Return on the Ghana Stock Exchange (GSE) has plummeted to negative 11.8 per cent in the first six months of the year, prompting fears among stock analysts that the depression on the equity market will end this year worse off than it was in 2015.
The sluggish nature of the GSE is a clear reflection of the lackluster performance of the listed companies, whose performance was subdued by a combination of factors, including the fiscal slippages, a tight monetary stance and the energy challenges that marred business operations last year. In that year, return on the GSE was 11.77 per cent, making it the fourth worse performer in Africa after the Egyptian CASE 30, the Nigerian Stock Exchange and the Mauritius SEMDEX.
With the fiscal challenges still continuing, inflation at 18.3 per cent and the Bank of Ghana (BoG) policy rate now at 26 per cent, a Research Analyst with CAL Brokers, Mr Geoffrey Fathers Maison, told the GRAPHIC BUSINESS that investors’ appetite in stocks on the bourse should be expected to remain on the low side till the end of the year.

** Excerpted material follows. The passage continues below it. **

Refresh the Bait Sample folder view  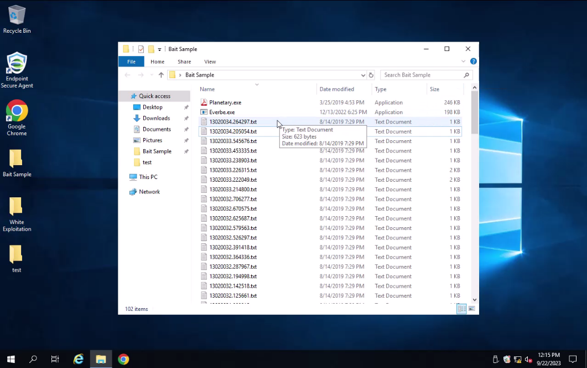tap(371, 75)
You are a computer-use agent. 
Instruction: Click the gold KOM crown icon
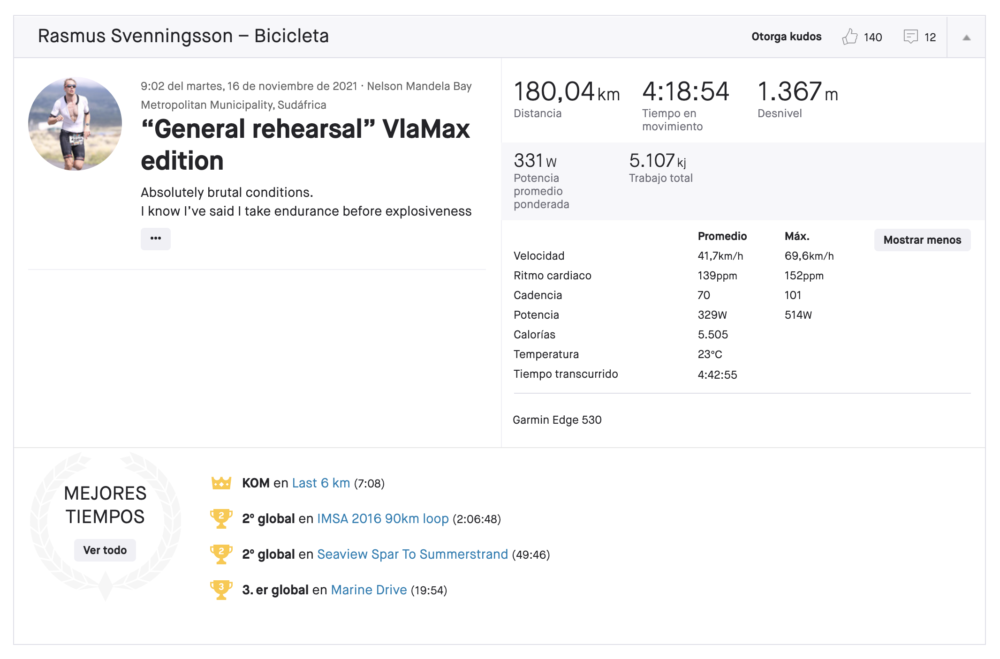[221, 483]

“I honestly do not see the market doing better than it did last year. I think that it will probably average at where it is right now or at worse, around negative 15 per cent,” he said, pointing to the BoG’s unwillingness to ease interest rates and its impact on competing investment instruments.
“Honestly, it is hard now to tell someone to buy stocks when he/she can buy treasury bills and take 23 per cent. Also, there are so many fixed income products out there that offer rates above the policy rate of 26 per cent,” he added.
Given that investments in fixed income products and treasury bills are less risky compared to stocks, Mr Maison explained that more investors were “naturally moving their investments in stocks to less risky products,” resulting in the supply glut that the exchange is now grappling with.
That glut normally results in price depreciations, which also translate into the negative return that the GSE is envisaged to post at the end of year.
A negative return, however, means that investments – the share – on the bourse have lost their value by the margin the return would be.
Industry sentiments
Mr Maison’s bearish sentiments on the performance of the GSE mirror the views of players in the stock market.
The acting Chief Executive Officer of NTHC, Mr Francis Apanka, and the Head of Research at Databank, Ms Doris Yaa Aggrey Ahiati, said in separate interviews that the exchange was expected to remain sluggish until interest rates began to ease.
“This year, I’m afraid, it is not likely to be any different and so the GSE is likely to remain level for the rest of the year. But as interest rates drop and pull down fixed income yields with them, we believe there will be a return to a better performance in equities,” Mr Apanka told the paper on June 17.
Ms Ahiati also explained that although the GSE “will not delight investors this year” its performance would be better than last year.
With the economy recovering after bouts of slippages last year, she said the performance of listed equities could improve, thereby bringing a positive impact on the entire exchange.
Although she admitted that the current return on the GSE was worse than it was the same period last year, she said end-of-year return would be better, albeit in the negative.
“The performance of the stock market turns to be usually driven by the macroeconomic indices. Last year, we had worse macros than we currently have. At the time, we had more banks with loans books that were not inspiring and a lot had to be written off but that has slightly improved,” she said, adding that the government’s actions had also resulted in an improved macroeconomic environment.
“Generally, there is some level of predictability because this year has been generally stable and it is against that background that we think this year’s return will be better than last year’s,” she said.
Reviving the market
Despite the sluggish performance of the GSE, the three sources said now was the right time for investors to buy stocks, given the impact on prices.
With prices on the decline as a result of the supply glut, they advised that investors take the opportunity to increase their holdings in stocks, which would pay off by 2017.
On which stocks hold the key to the general improvement of the market, Ms Ahiati and Mr Maison mentioned those in the financial and extractive sector.
The research analyst at CAL Brokers, however, explained that the bearish nature of the market made it unwise for new listings.